I’ve just finished teaching, on Zoom, a five-day, fifteen-hour writing workshop, through the Carnegie Center in Lexington, Kentucky—nine women, three men—and in addition to being exhausted, I’ve learned more from my students than they did from me.
I called it “Writing Memoir/Writing History” with selections from a number of books to help to lift the process about hint, prompts and so forth—to make us all feel part of a larger community. One of the problems with memoir writers, as I see it, is that we aim too low. We are, in fact, writing history from often ignored points of view—and by widening our focus to include a lot more context, we can make that role clearer both to us as writers and to our audience. I’ll be teaching another version of this workshop in April.
I’m grateful to the Carnegie Center, its devoted staff, and the Kentucky Women Writers for this opportunity; the challenges of teaching on Zoom were very nearly overwhelming but with Sarah Chapman’s gracious help, I managed.
As I stared all week at the thirteen slightly-larger than thumbprint portraits on my screen, I saw the faces of the United States as it progresses today toward including those that were excluded in the long and dismal past: a gay man, an African American woman, and a woman from an immigrant Jamaican family, among many others.
We white people are—or at least some of us are—trying to come to terms with our understanding that we are racist, even those of us who might prefer to be called benign leaders or mentors. Our struggles, of course, are nothing compared to what those we have injured over the past 250 years go through on an hourly basis to reach some kind of forgiveness.

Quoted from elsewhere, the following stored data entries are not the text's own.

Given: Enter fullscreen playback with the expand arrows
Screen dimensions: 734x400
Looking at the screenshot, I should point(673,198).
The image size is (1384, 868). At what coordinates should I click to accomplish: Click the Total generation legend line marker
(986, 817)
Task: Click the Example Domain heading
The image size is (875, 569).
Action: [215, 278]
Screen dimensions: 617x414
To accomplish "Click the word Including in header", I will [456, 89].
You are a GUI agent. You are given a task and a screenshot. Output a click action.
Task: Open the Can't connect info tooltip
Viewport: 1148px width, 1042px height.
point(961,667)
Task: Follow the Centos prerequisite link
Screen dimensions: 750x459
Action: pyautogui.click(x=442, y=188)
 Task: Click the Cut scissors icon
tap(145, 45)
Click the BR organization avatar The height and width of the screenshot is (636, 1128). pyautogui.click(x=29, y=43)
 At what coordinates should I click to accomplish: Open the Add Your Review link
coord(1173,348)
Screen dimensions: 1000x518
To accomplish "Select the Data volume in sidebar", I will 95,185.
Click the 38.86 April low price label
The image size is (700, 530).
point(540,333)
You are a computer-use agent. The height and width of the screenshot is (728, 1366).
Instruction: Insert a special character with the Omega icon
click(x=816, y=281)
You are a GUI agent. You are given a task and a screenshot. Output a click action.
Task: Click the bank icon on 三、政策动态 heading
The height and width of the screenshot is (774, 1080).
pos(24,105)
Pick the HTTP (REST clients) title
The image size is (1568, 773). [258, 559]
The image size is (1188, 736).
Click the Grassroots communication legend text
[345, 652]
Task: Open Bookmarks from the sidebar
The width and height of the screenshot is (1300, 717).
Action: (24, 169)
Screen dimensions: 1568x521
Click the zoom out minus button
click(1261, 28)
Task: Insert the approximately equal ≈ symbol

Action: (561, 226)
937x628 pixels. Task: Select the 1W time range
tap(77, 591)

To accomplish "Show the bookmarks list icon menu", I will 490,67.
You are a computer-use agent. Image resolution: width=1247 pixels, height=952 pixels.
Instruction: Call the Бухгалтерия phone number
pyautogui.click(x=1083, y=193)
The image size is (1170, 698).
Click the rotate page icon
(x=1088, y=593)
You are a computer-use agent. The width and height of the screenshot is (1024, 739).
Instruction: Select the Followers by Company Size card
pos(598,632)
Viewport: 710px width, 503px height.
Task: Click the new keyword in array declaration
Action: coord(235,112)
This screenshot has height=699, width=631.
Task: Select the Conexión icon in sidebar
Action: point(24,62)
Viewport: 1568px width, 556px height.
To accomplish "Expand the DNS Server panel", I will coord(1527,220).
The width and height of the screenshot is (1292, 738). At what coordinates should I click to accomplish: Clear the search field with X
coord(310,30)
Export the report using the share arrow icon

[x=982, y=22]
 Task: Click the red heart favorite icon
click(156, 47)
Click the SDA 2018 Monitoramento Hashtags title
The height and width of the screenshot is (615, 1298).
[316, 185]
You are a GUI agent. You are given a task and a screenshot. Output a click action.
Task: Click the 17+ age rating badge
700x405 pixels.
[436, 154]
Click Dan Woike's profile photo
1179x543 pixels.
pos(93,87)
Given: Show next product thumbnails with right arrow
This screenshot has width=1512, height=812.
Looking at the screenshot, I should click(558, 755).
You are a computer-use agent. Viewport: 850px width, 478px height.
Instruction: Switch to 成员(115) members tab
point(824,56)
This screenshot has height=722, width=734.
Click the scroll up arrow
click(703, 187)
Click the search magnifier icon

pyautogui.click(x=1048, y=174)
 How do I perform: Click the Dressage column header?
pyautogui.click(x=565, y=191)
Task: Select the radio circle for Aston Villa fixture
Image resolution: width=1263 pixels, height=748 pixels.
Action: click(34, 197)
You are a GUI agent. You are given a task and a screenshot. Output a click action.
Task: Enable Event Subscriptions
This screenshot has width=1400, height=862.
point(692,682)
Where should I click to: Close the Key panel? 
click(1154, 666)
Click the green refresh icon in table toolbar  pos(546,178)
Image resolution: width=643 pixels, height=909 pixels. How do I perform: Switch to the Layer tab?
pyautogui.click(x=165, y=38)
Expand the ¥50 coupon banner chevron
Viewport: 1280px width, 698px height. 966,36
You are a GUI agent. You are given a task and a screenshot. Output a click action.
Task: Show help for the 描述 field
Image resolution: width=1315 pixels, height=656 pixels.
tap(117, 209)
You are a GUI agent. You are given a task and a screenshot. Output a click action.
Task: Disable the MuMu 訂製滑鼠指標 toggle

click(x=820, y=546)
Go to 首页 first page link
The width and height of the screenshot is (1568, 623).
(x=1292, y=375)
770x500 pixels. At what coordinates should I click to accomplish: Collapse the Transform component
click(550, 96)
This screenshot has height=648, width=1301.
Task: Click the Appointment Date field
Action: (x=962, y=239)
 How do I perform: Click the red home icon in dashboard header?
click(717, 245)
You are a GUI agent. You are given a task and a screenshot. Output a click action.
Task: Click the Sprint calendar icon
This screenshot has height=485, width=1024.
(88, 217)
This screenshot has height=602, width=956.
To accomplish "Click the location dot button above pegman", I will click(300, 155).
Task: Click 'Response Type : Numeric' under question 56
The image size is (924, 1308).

I’m not much good at forgiveness; but the story of my student whose great-grandmother spoke about slavery taught me a lesson. When my student asked her why she didn’t hate the white people who had tortured her ancestors, she answered, “Hate eats you up inside.”
Oh yes.
I thought right away of the statue of Kuan Yin in my garden here in Santa Fe, now crowned with snow, showing what we must all learn.